Records for this task:
## begin

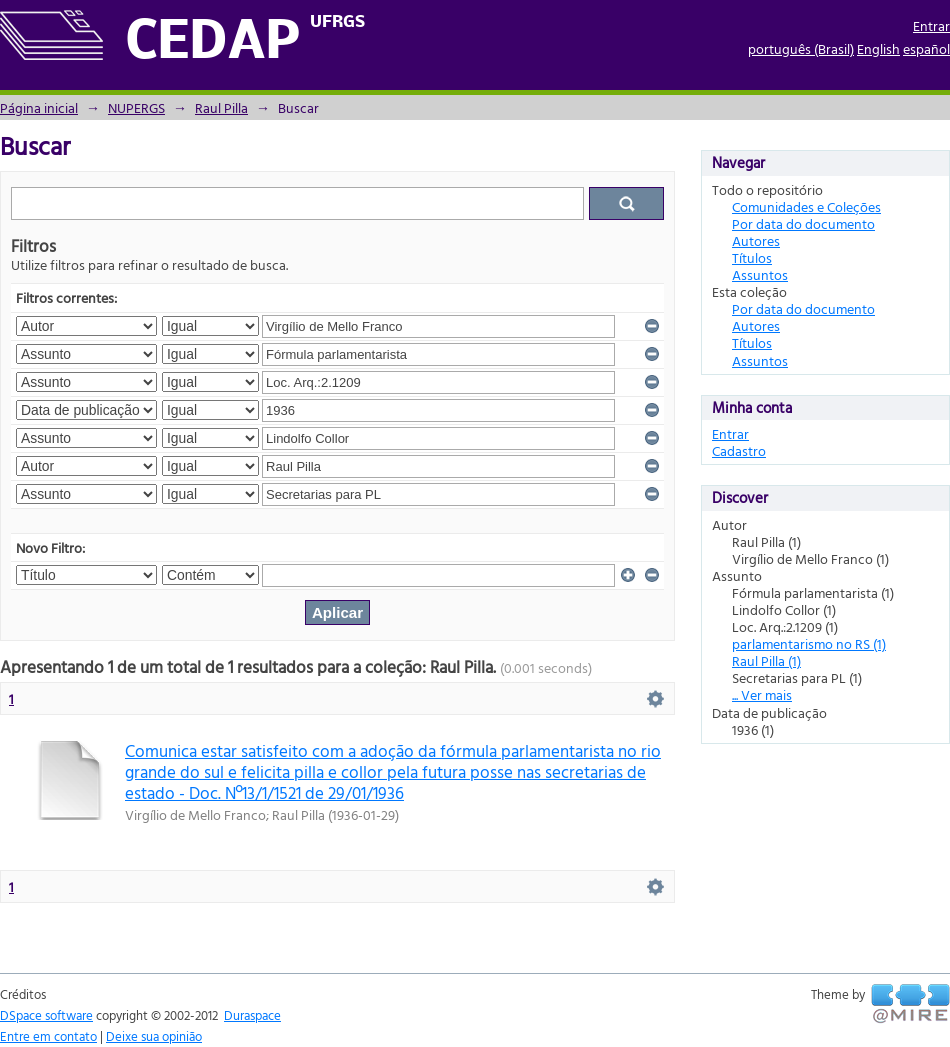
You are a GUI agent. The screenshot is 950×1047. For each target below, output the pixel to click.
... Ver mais (762, 694)
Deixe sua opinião (154, 1036)
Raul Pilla (221, 107)
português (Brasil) (801, 48)
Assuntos (760, 274)
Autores (756, 240)
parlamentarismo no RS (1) (809, 643)
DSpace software (46, 1015)
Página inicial (39, 107)
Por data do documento (803, 223)
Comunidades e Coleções (806, 206)
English (878, 48)
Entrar (931, 25)
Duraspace (252, 1015)
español (926, 48)
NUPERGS (136, 107)
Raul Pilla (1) (766, 660)
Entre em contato (48, 1036)
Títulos (752, 257)
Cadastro (739, 450)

## end

Your instructions:
Format all the entries above as a numbered list, one line per item, leaving out blank lines and the picture.

Task answer:
1. You are a GUI agent. The screenshot is 950×1047. For each target below, output the pixel to click.
2. ... Ver mais (762, 694)
3. Deixe sua opinião (154, 1036)
4. Raul Pilla (221, 107)
5. português (Brasil) (801, 48)
6. Assuntos (760, 274)
7. Autores (756, 240)
8. parlamentarismo no RS (1) (809, 643)
9. DSpace software (46, 1015)
10. Página inicial (39, 107)
11. Por data do documento (803, 223)
12. Comunidades e Coleções (806, 206)
13. English (878, 48)
14. Entrar (931, 25)
15. Duraspace (252, 1015)
16. español (926, 48)
17. NUPERGS (136, 107)
18. Raul Pilla (1) (766, 660)
19. Entre em contato (48, 1036)
20. Títulos (752, 257)
21. Cadastro (739, 450)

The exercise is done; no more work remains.